Abstract
Dielectric spectroscopy data from
measurements on tissue samples of nine fresh fruits and vegetables were used
to study their dielectric behavior over the
frequency range from 10 MHz to 1.8 GHz at 5 to 65 °C. Dielectric constant
and loss-factor data are presented graphically for apple, avocado, banana,
cantaloupe, carrot, cucumber, grape, orange, and potato, showing dielectric
constants ranging from values of several hundred at 10 MHz to less than 100
at 1.8 GHz and loss factors on the order of one thousand at 10 MHz to less
than 20 at 1.8 GHz. The dielectric loss factor increased consistently with
increasing temperature at frequencies below 1 GHz.
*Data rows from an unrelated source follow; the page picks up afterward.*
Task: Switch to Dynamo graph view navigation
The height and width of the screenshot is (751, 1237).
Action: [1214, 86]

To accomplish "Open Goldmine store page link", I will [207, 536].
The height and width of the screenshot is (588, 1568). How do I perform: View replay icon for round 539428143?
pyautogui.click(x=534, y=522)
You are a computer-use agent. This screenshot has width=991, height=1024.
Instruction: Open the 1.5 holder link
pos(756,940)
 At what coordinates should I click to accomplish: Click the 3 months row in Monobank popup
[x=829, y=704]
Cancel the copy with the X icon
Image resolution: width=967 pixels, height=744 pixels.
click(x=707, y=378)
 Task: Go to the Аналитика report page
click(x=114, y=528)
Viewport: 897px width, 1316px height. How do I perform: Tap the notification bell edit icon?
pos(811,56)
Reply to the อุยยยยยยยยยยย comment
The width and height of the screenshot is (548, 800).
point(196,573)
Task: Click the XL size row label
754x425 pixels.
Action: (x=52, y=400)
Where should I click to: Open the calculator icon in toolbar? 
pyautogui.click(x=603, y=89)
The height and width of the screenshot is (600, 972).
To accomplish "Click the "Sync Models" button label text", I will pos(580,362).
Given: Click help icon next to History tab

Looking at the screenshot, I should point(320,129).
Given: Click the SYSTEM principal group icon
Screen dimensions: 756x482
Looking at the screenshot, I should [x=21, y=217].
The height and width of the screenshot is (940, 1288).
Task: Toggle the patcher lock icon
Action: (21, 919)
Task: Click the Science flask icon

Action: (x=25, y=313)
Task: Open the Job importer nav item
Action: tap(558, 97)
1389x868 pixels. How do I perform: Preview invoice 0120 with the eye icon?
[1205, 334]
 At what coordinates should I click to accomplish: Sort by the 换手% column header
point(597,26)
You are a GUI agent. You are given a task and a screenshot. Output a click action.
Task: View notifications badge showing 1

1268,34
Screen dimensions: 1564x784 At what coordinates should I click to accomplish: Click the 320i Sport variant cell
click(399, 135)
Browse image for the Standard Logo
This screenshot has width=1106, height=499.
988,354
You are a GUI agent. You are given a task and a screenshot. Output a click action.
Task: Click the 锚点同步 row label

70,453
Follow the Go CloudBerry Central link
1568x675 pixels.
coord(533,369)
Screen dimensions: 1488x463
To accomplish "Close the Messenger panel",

The dielectric constant
increased with temperature at lower frequencies, but it decreased with
temperature at the higher frequencies. This reversal of the sign of the
temperature coefficient occurred at some point in the frequency range between
20 and 120 MHz where the temperature dependence of the dielectric constant
was zero. At frequencies below this point, ionic conduction dominates the dielectric
behavior, but above that point dipolar relaxation
appears to control the behavior. Multiple linear
regression provided equations for calculation of the loss factor in the
frequency range from 10 to 300 MHz at temperatures from 5 to 65 ° C. The data
provide new information useful in understanding dielectric heating behavior and evaluating dielectric properties of such
agricultural products for quality sensing applications.